“My mother didn’t want to keep it”: found in a cellar, this painting would be a Picasso estimated at 6 million euros

“My mother didn’t want to keep it”: found in a cellar, this painting would be a Picasso estimated at 6 million euros
“My mother didn’t want to keep it”: found in a cellar, this painting would be a Picasso estimated at 6 million euros

Has a new work by Picasso just been unearthed in Pompeii, Italy? After calling on experts in authenticating works of art, Andrea Lo Rosso, 60, is now convinced of it. The painting found by his father, Luigi, while emptying the cellar of a house in Capri in 1962, and hung in his living room for decades, is believed to be an original portrait of Dora Maar, a Franco-Croatian artist who was the muse and the mistress of Pablo Picasso.

Andrea Lo Rosso began to wonder about the origin of the work when she observed the signature on the upper left corner of the painting. He found that it looked very similar to that of Picasso represented in the art history encyclopedia given to him by his aunt.

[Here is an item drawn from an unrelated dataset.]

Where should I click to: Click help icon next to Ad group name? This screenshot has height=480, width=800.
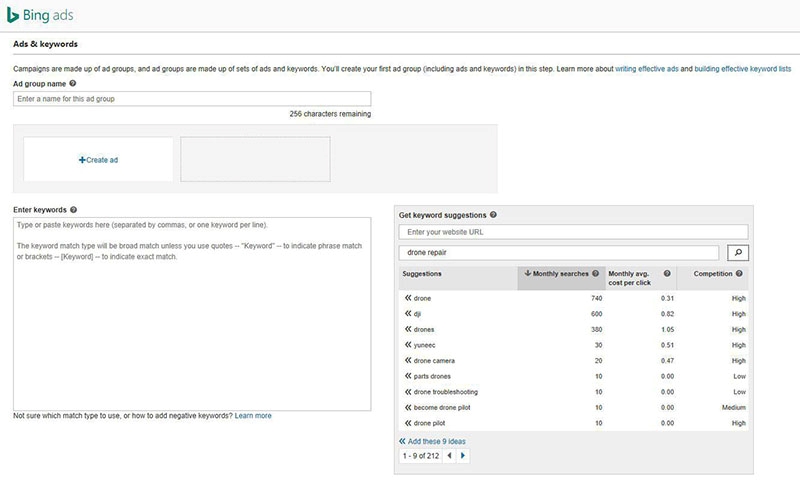coord(73,83)
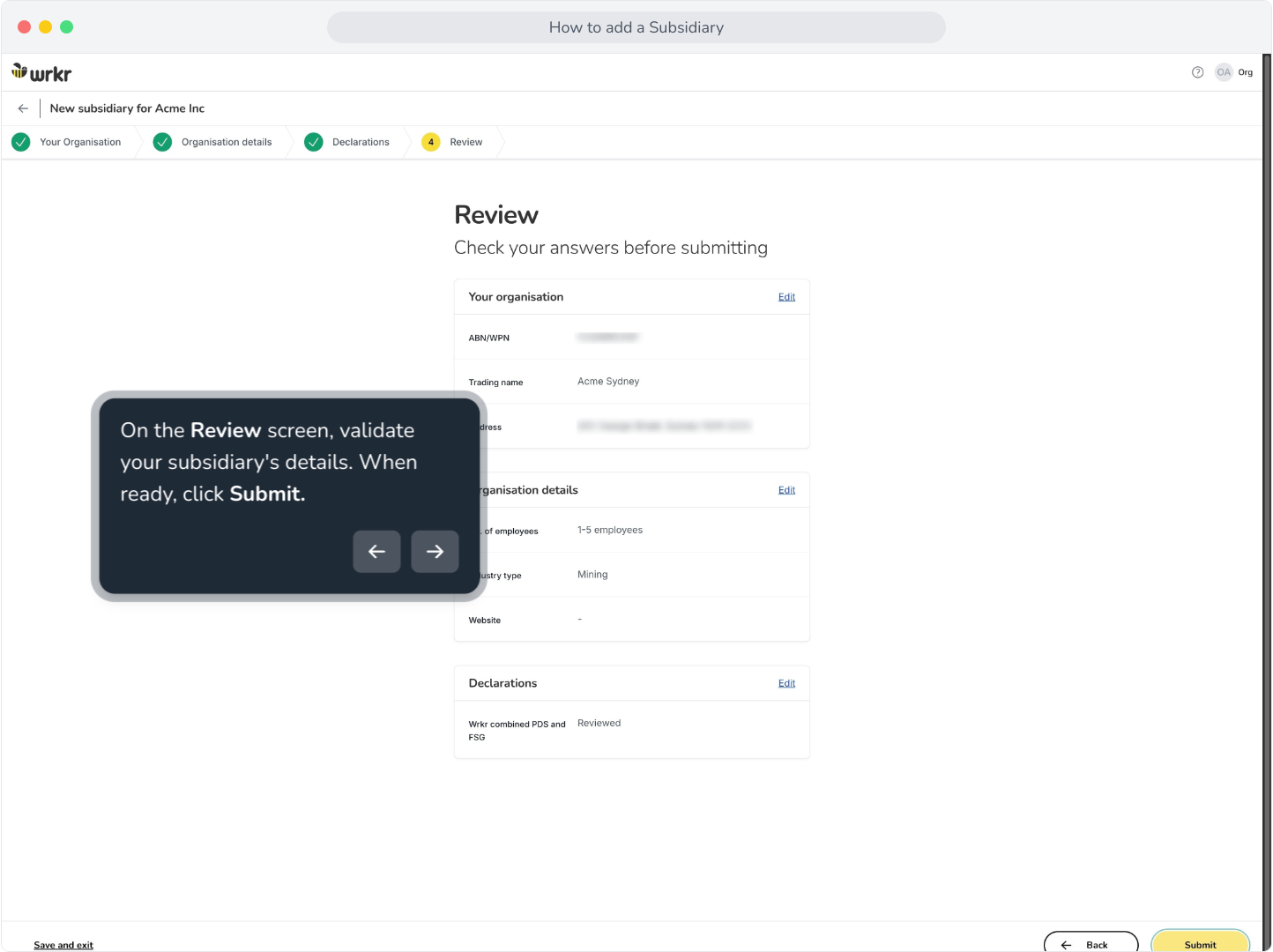This screenshot has height=952, width=1273.
Task: Click Save and exit link
Action: (x=63, y=945)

“He had no idea who Picasso was”

“I looked at the painting and compared it to his signature. I kept telling my father that they were the same, but he didn’t hear it,” says the son, for whom the father was not “very cultured.” “He found the painting before I was born and had no idea who Picasso was. » The family even thought about getting rid of it at one point, before changing their mind. “My mother didn’t want to keep it, she kept saying it was horrible. »

The son never gave up. Even after his father’s death, he continued to investigate and call on art experts. Cinzia Altieri, graphologist and member of the scientific committee of the Arcadia Foundation, authenticated the signature on the painting as being that of Picasso, reports The Guardian. He valued the painting at 6 million euros.

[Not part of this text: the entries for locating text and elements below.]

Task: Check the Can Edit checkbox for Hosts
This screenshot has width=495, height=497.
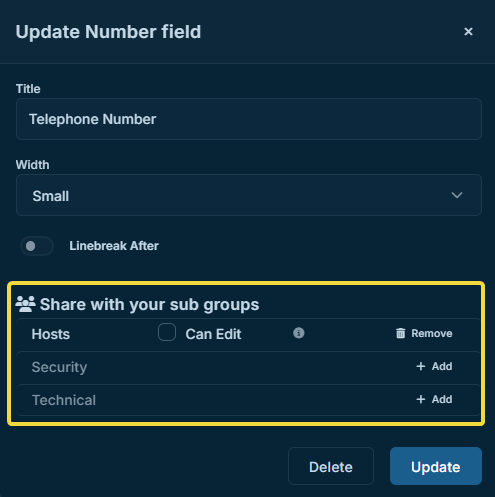Action: coord(167,332)
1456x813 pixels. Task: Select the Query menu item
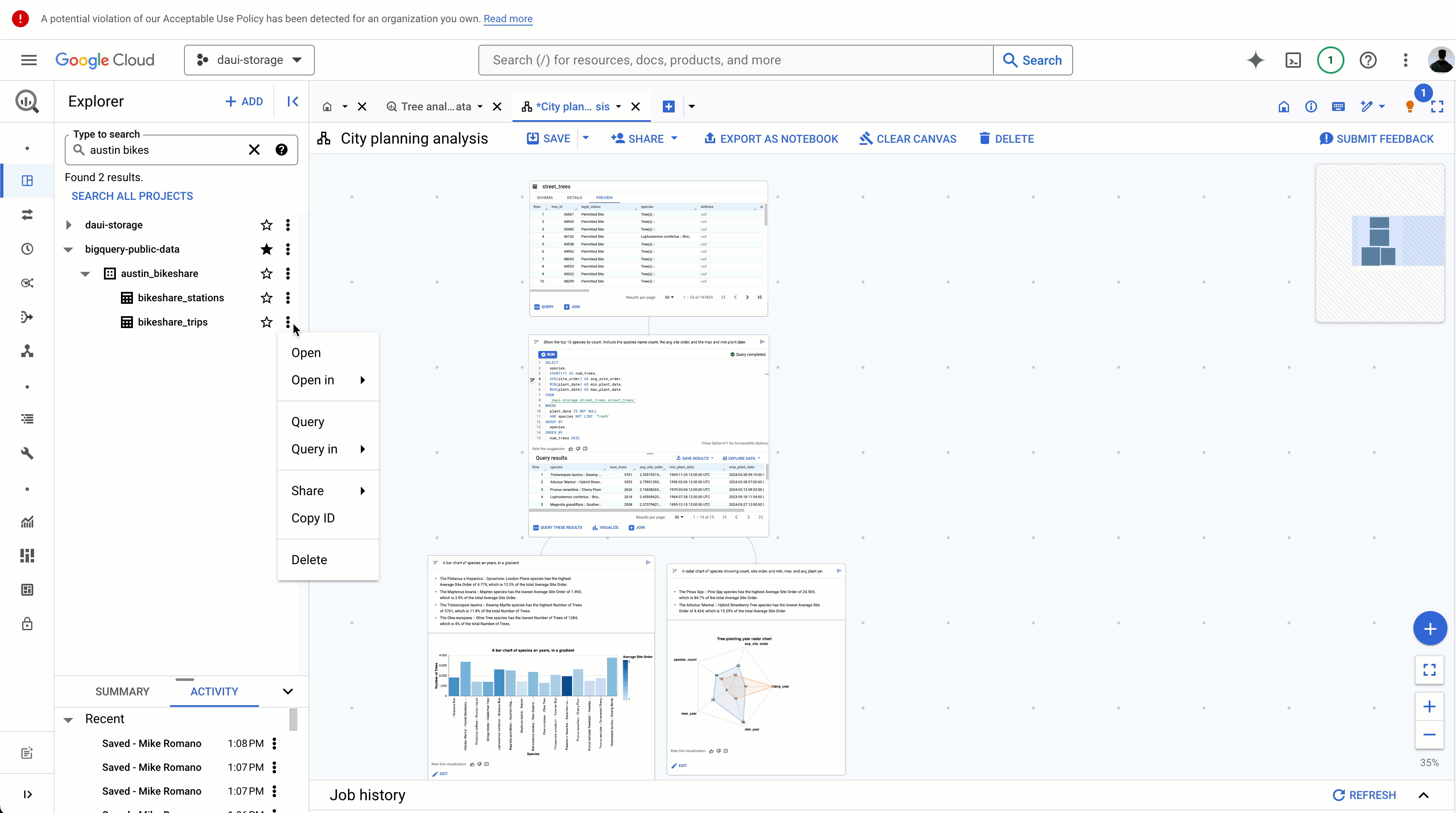(x=308, y=421)
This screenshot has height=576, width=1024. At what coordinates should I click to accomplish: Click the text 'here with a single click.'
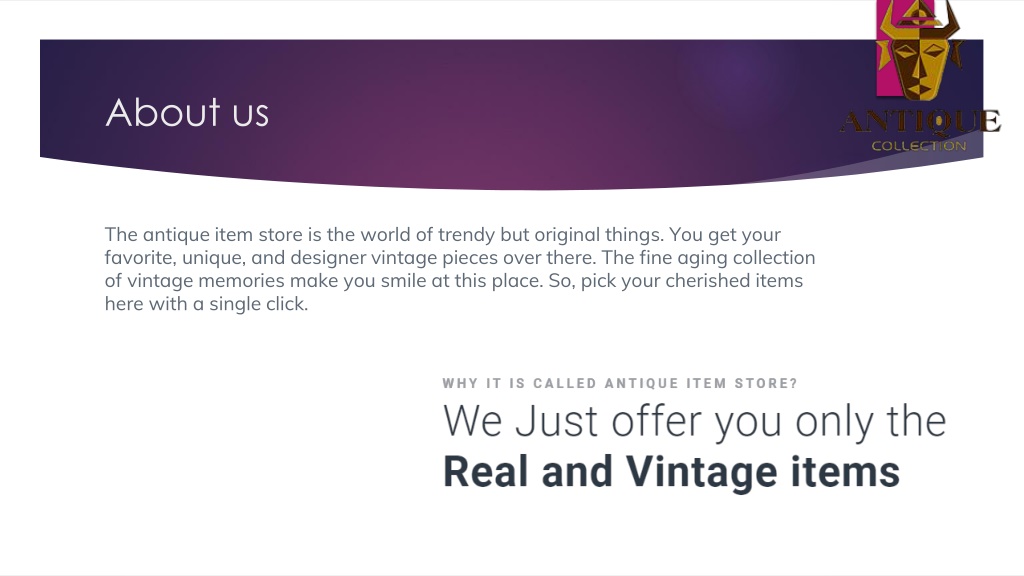pyautogui.click(x=206, y=304)
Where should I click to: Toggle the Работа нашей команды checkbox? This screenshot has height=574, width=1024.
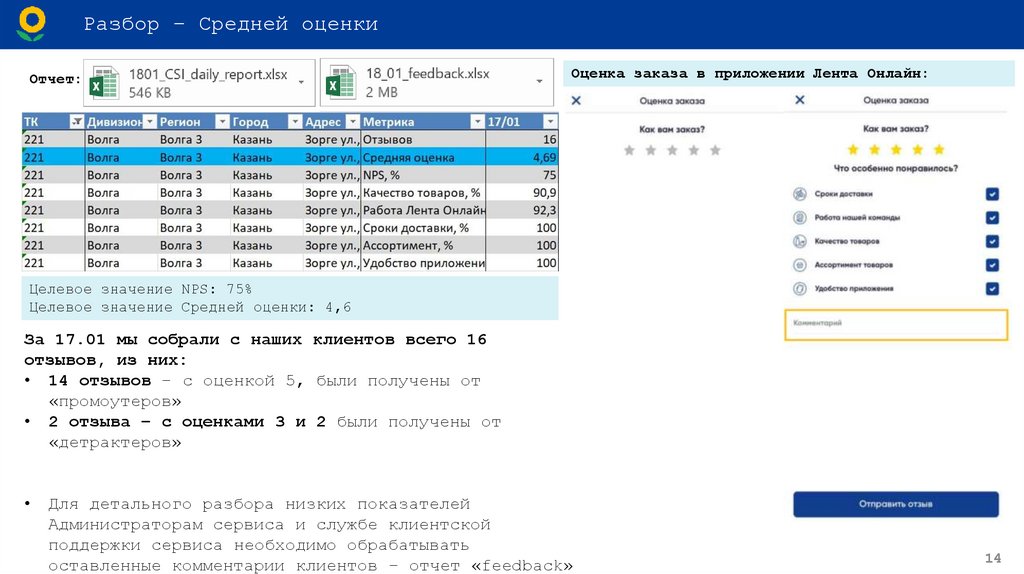click(x=992, y=217)
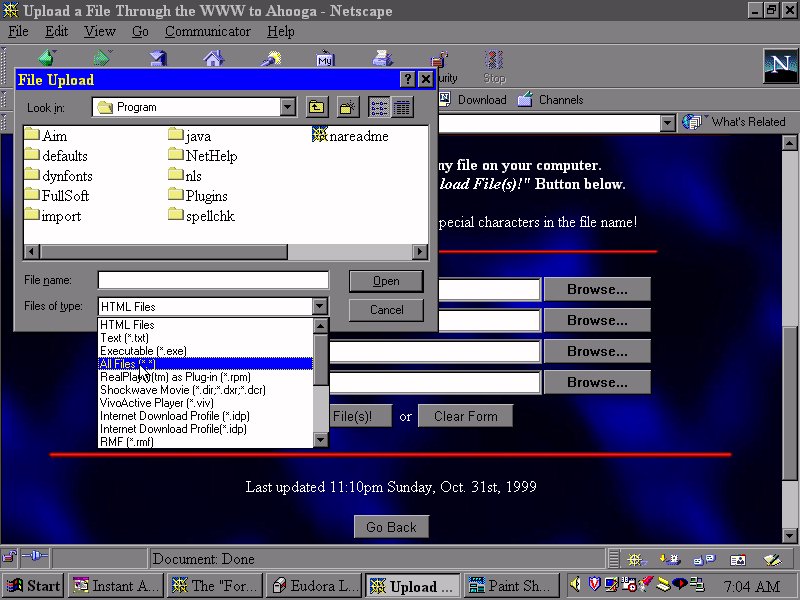Click the File name text field
The image size is (800, 600).
pos(213,281)
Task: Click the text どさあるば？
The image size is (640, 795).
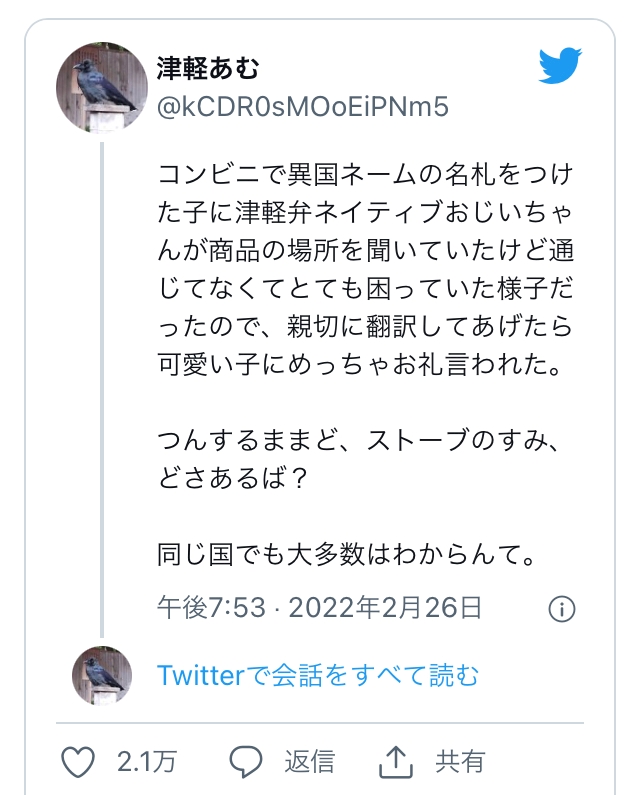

“I worked on it for months, comparing it to some of his original works. There is no doubt that the signature is his. There is no evidence to suggest that it is false,” he explained.

The painting must still be authenticated by the Picasso Foundation

Andrea Lo Rosso tried to contact the Picasso Foundation in Malaga on several occasions, without success. She receives hundreds of messages every day from people claiming to be in possession of an original by the artist.

The bust of Dora Maar was painted in 1938 and stolen from a Saudi sheikh’s yacht in 1999 before its trace was found 20 years later. But according to Luca Marcante, president of the Arcadia Foundation, there could be two versions of the work. “They are probably two portraits, not exactly identical, of the same subject painted by Picasso at two different periods,” he told the Italian newspaper Il Giorno.

He too is certain of it: “The one found in Capri and today kept in a chest in Milan is authentic. » He will present his observations to the Foundation, which has the final say on the authentications of Picasso’s paintings.